Feature #4042
closedString#crypt shoud not accepted "\x00" as a salt.
Description
=begin
I noticed if the salt contains non ascii value, the result is platform dependant.
Especially, the salt start with "\x00", the result is empty string on Linux.
On Linux,
ruby 1.9.3dev (2010-11-04 trunk 29682) [i686-linux]
irb(main):001:0> "foo".crypt("\x00\x00")
=> ""
irb(main):002:0> "foo".crypt("\x00\x01")
=> ""
irb(main):003:0> "foo".crypt("\x01\x00")
=> "\x01\x01Rqd3mnMHSeY"
irb(main):004:0> "foo".crypt("\x01\x01")
=> "\x01\x01EV3MX6qznTs"
irb(main):005:0> "foo".crypt("ab")
=> "abQ9KY.KfrYrc"
On Windows,
ruby 1.9.3dev (2010-11-09 trunk 29737) [i386-mswin32_90]

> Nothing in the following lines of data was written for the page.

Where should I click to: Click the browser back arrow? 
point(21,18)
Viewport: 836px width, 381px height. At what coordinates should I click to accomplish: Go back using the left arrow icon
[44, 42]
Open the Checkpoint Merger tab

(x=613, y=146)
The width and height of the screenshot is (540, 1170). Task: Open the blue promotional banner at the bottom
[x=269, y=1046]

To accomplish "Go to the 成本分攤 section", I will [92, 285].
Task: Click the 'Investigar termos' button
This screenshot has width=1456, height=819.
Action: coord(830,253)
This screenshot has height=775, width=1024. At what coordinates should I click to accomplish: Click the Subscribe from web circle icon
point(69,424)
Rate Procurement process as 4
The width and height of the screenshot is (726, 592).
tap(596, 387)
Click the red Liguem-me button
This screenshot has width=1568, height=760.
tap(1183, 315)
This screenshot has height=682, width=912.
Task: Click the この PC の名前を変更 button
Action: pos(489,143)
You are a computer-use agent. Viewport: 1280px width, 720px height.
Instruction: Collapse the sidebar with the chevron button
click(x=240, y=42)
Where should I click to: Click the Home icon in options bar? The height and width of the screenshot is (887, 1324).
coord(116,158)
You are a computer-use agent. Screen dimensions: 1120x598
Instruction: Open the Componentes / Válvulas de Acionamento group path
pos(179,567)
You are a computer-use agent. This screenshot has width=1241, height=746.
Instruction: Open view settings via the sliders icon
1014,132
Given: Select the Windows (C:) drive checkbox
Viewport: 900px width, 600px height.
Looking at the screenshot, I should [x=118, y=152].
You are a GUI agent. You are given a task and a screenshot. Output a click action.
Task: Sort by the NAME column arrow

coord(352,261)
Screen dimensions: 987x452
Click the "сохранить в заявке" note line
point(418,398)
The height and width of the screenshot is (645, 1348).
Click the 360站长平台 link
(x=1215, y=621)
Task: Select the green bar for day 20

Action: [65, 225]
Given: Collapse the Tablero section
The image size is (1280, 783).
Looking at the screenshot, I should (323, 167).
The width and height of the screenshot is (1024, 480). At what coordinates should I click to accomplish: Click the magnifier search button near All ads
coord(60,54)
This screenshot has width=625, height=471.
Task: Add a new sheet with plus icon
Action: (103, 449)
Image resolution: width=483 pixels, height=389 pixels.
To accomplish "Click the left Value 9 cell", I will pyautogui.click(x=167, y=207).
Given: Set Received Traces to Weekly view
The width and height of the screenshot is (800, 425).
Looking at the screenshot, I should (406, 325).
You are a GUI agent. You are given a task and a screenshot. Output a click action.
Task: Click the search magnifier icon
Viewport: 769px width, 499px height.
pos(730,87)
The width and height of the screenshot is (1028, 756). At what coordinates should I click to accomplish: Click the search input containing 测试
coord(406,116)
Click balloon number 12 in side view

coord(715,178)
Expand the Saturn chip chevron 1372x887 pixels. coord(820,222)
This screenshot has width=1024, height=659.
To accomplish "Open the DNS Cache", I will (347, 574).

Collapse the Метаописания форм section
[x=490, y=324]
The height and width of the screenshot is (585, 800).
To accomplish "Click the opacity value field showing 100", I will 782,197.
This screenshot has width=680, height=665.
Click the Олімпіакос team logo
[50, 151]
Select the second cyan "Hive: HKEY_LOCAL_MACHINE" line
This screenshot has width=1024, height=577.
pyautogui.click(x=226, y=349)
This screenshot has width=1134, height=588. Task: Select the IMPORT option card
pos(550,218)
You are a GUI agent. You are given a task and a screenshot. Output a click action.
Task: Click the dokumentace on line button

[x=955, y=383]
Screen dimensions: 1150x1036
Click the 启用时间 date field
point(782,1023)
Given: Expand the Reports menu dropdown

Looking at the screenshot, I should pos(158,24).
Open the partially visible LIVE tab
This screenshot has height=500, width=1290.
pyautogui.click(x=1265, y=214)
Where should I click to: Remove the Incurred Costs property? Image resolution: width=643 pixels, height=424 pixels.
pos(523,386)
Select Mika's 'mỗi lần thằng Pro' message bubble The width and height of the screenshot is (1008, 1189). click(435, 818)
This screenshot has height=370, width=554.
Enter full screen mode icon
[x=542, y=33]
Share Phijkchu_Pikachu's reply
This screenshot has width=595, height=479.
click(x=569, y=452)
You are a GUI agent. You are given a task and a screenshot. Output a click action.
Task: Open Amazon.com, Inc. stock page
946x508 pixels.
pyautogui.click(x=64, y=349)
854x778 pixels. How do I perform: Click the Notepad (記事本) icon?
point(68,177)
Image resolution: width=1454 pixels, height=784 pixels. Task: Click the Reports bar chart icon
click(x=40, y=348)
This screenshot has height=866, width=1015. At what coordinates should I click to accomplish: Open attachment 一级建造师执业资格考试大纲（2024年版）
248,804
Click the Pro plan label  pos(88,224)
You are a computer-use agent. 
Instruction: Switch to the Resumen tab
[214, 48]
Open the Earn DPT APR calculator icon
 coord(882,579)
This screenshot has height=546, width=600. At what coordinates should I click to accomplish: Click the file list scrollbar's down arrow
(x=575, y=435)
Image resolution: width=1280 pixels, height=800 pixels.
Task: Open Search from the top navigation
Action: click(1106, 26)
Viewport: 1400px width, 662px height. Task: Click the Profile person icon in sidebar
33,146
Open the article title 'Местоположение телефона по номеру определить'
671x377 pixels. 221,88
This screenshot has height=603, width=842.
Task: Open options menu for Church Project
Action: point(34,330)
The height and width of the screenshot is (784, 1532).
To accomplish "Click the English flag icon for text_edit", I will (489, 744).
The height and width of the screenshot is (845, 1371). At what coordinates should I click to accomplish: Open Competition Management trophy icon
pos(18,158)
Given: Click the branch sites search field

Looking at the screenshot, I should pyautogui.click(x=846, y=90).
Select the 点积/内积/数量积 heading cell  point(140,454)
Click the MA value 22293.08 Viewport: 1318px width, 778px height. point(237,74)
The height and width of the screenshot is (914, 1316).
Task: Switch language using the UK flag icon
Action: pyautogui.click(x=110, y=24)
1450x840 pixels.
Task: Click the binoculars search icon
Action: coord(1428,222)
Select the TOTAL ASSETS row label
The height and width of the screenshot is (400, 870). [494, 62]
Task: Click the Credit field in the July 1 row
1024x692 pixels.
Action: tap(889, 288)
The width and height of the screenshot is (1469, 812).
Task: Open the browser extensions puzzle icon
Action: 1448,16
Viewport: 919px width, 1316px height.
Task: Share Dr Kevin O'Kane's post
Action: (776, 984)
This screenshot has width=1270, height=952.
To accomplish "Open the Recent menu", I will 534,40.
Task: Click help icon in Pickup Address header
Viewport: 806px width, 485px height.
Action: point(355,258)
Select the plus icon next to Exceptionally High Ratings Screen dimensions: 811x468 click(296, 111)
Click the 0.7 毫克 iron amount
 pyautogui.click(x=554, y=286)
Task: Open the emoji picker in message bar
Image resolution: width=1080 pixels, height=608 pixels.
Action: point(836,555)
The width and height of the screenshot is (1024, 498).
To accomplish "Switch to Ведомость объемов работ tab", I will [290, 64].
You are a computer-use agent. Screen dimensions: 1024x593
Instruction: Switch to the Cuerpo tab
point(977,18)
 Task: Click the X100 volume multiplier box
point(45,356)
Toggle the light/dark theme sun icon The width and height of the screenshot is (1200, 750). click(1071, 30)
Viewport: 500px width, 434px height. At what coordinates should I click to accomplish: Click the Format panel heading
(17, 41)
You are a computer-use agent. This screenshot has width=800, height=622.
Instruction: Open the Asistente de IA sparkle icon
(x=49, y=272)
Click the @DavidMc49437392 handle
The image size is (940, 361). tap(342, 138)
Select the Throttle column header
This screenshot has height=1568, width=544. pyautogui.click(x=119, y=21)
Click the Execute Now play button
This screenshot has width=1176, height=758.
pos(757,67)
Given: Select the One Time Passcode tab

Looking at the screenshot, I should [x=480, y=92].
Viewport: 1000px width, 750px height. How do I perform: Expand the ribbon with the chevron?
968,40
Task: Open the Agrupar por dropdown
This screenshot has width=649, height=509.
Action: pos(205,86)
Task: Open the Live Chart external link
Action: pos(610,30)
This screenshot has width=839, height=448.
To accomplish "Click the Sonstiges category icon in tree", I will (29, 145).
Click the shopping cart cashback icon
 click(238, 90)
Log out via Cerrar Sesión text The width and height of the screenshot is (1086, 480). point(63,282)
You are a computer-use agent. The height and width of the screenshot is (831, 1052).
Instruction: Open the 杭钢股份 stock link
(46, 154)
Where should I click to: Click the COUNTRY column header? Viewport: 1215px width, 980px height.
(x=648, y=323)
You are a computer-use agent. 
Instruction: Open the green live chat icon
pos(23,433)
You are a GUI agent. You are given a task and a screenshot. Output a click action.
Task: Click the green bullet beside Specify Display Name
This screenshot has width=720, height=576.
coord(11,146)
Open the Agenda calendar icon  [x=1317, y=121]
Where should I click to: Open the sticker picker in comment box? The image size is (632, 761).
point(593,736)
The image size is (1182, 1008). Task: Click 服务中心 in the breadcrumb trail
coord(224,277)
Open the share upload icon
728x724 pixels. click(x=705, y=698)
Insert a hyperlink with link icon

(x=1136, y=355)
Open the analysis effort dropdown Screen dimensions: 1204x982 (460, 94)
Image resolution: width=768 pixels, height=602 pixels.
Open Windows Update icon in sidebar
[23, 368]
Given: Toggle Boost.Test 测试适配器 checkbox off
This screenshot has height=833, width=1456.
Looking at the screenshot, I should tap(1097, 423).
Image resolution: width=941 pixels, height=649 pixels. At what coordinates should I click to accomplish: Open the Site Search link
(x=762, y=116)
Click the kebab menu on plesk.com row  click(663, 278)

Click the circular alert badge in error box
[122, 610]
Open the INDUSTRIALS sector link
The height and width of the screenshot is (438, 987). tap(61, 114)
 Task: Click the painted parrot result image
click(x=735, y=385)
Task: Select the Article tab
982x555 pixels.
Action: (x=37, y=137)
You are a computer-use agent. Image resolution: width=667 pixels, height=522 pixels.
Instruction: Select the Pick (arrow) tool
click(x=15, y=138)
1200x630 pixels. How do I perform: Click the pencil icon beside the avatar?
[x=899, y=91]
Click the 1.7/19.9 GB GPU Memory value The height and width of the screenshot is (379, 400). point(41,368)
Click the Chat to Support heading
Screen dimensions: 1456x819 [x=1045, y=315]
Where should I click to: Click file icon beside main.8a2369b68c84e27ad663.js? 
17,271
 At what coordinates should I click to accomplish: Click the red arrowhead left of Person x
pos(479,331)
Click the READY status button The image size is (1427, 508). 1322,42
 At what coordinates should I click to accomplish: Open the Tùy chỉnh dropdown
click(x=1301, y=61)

irb(main):001:0> "foo".crypt("\x00\x00")
=> "..XXIp7/c78Qo"
irb(main):002:0> "foo".crypt("\x00\x01")
=> ".\x01XXIp7/c78Qo"
irb(main):003:0> "foo".crypt("\x01\x00")
=> "\x01.XXIp7/c78Qo"
irb(main):004:0> "foo".crypt("\x01\x01")
=> "\x01\x01XXIp7/c78Qo"
irb(main):005:0> "foo".crypt('ab')
=> "abQ9KY.KfrYrc"
I think that String#crypt shoud raise ArgError if "\x00" used as a salt.
=end
Updated by naruse (Yui NARUSE) about 14 years ago
- Status changed from Open to Rejected
=begin
String#crypt is the wrapper of crypt(3).
POSIX says crypt(3)'s algorithm is implementation-defined.
http://www.opengroup.org/onlinepubs/9699919799/functions/crypt.html
So your expectation, some of String#crypt's behavior is platform-independent, is wrong.
Moreover new applications should use digests.